Guidance, where adjusted, is provided on a non-GAAP basis, which excludes acquisition-related expenses, integration and restructuring charges, start-up costs, unrealized net foreign currency gains or losses, accounting review and remediation costs and other non-recurring items that have been or may be incurred during the Company’s fiscal year 2018, which the Company will continue to identify as it reports its future financial results. Guidance excludes the impact of any future acquisitions.

The Company has not reconciled its expected adjusted Ebitda to net income or adjusted earnings per diluted share to earnings per share under «Fiscal Year 2018 Guidance» because certain items that impact net income and other reconciling metrics are out of the Company’s control and/or cannot be reasonably predicted at this time.

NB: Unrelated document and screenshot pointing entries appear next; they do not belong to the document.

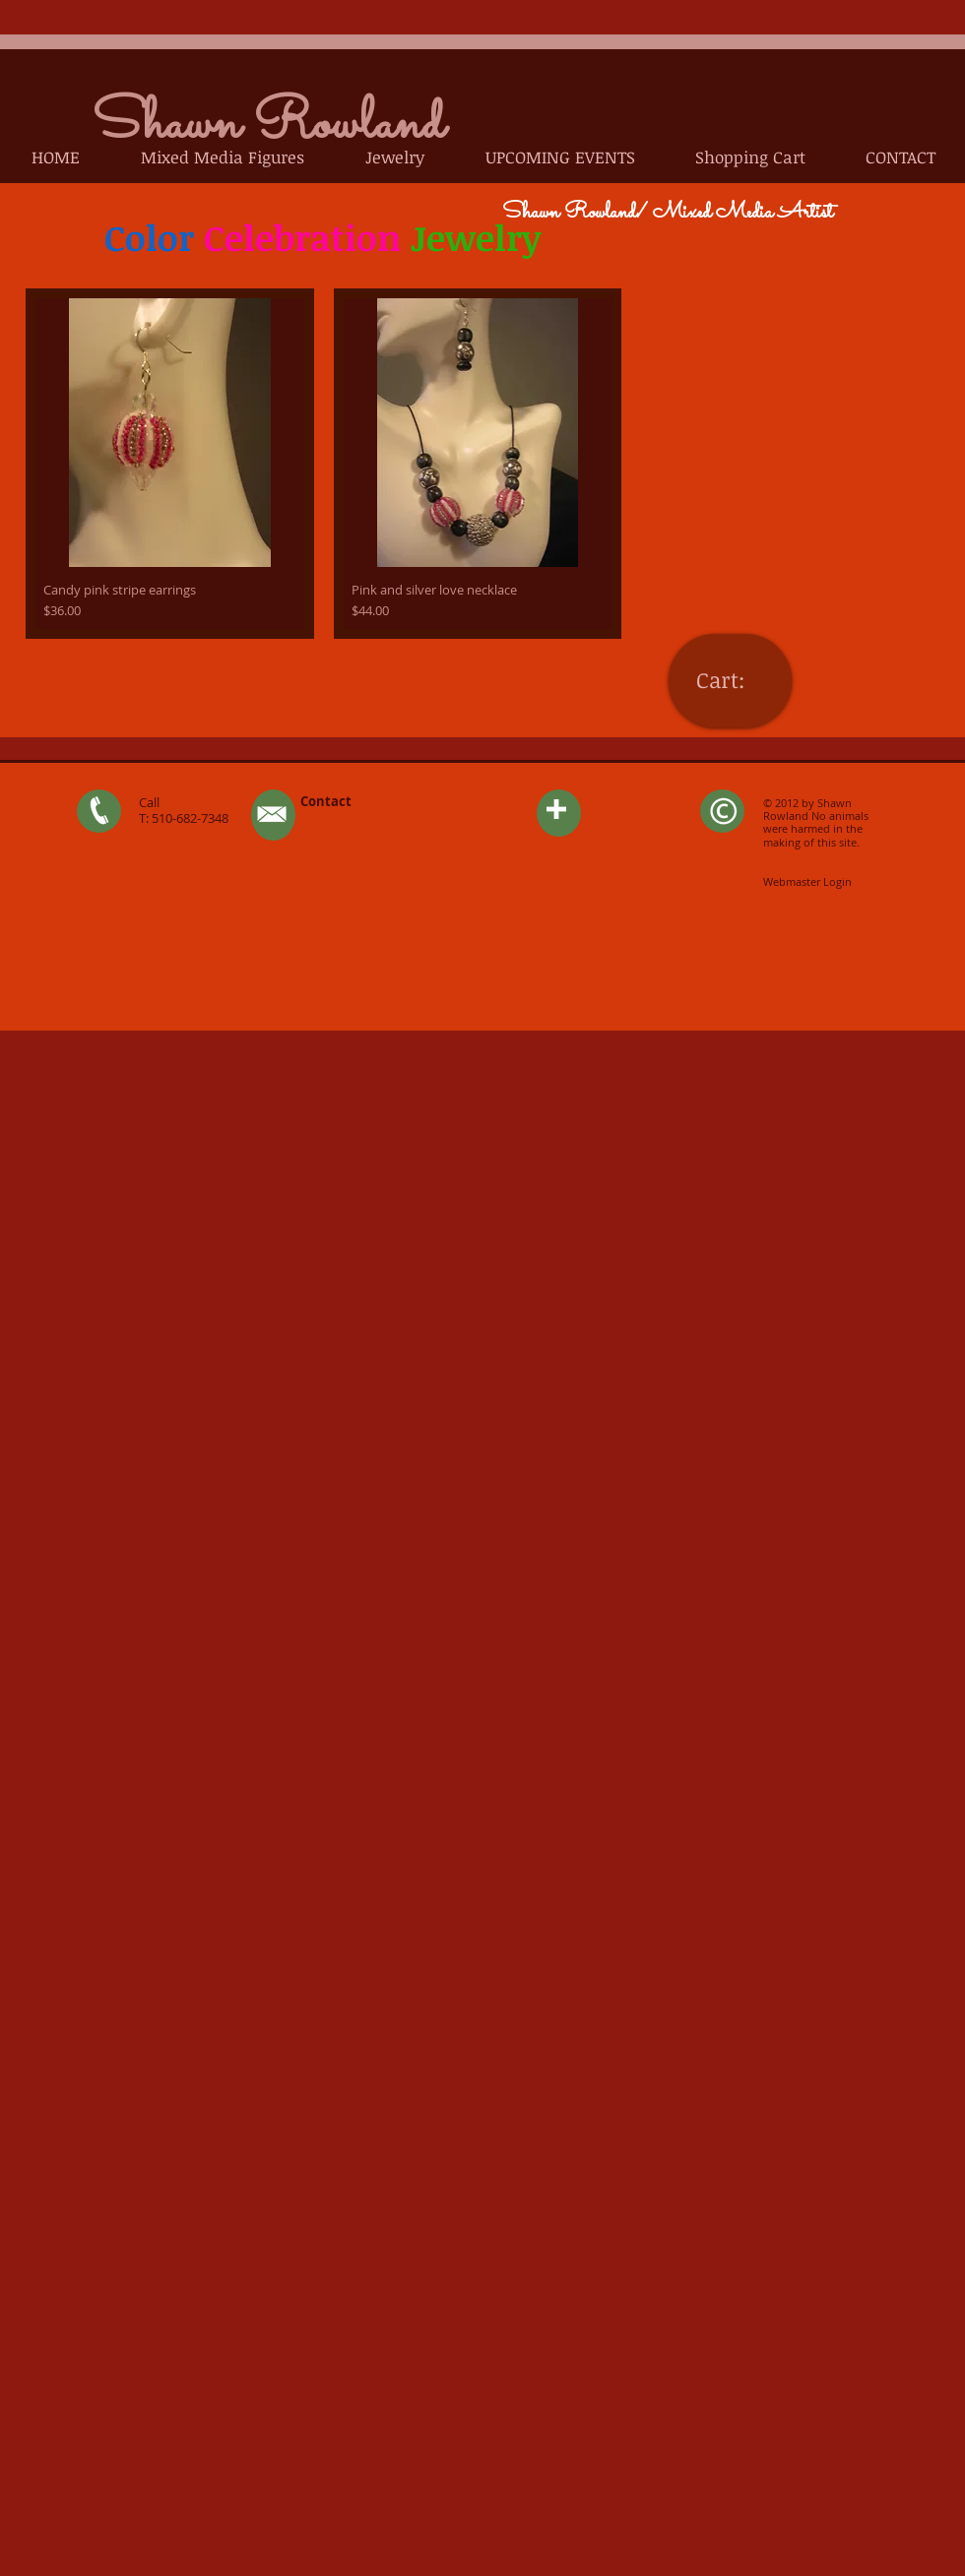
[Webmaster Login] (806, 881)
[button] (222, 157)
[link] (730, 680)
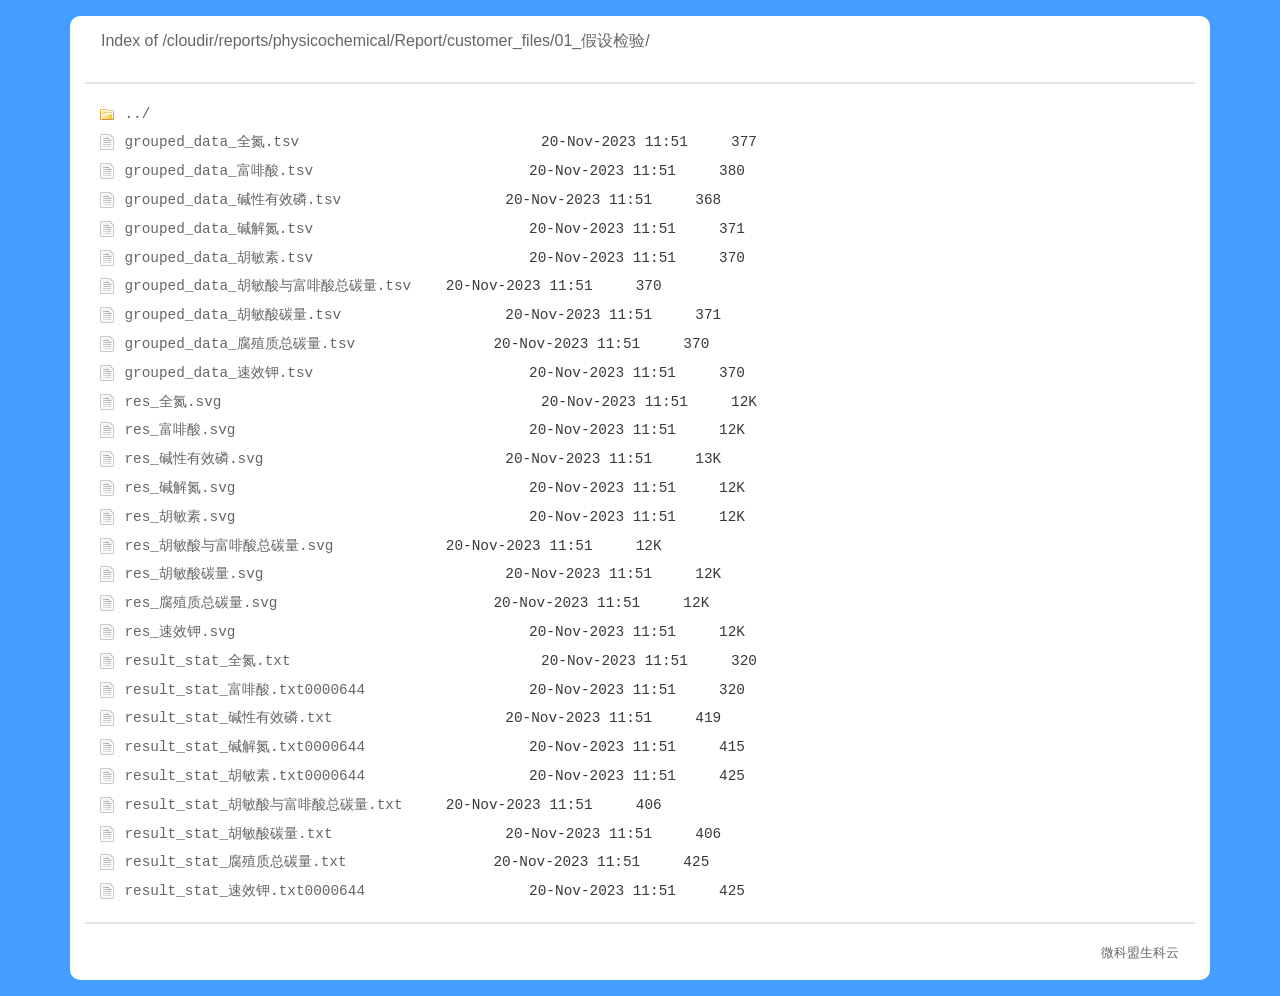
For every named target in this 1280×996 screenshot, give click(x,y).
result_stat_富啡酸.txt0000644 (244, 690)
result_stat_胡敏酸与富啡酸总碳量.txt (263, 805)
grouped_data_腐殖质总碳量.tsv (239, 344)
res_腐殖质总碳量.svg (200, 603)
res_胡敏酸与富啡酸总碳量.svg (228, 546)
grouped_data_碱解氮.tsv (218, 229)
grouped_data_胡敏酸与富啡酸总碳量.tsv (267, 286)
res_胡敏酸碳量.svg (193, 574)
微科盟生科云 (1140, 952)
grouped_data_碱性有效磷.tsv (232, 200)
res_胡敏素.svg (179, 517)
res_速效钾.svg (179, 632)
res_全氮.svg (172, 402)
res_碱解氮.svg (179, 488)
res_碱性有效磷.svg (193, 459)
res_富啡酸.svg (179, 430)
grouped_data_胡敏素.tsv (218, 258)
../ (137, 114)
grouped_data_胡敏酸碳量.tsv (232, 315)
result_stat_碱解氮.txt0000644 (244, 747)
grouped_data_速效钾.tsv (218, 373)
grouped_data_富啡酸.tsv (218, 171)
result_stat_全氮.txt (207, 661)
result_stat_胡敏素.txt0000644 (244, 776)
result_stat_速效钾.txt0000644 (244, 891)
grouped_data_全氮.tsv (211, 142)
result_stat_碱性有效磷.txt (228, 718)
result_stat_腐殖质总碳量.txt (235, 862)
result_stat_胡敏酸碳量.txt (228, 834)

Effective July 1, 2017, due to changes to the Company’s internal management and reporting structure, the United Kingdom operations of the Ella’s Kitchen® brand, which was previously included within the United States reportable segment, is included in the United Kingdom reportable segment. The prior period segment information contained below has been adjusted to reflect the Company’s new operating and reporting structure.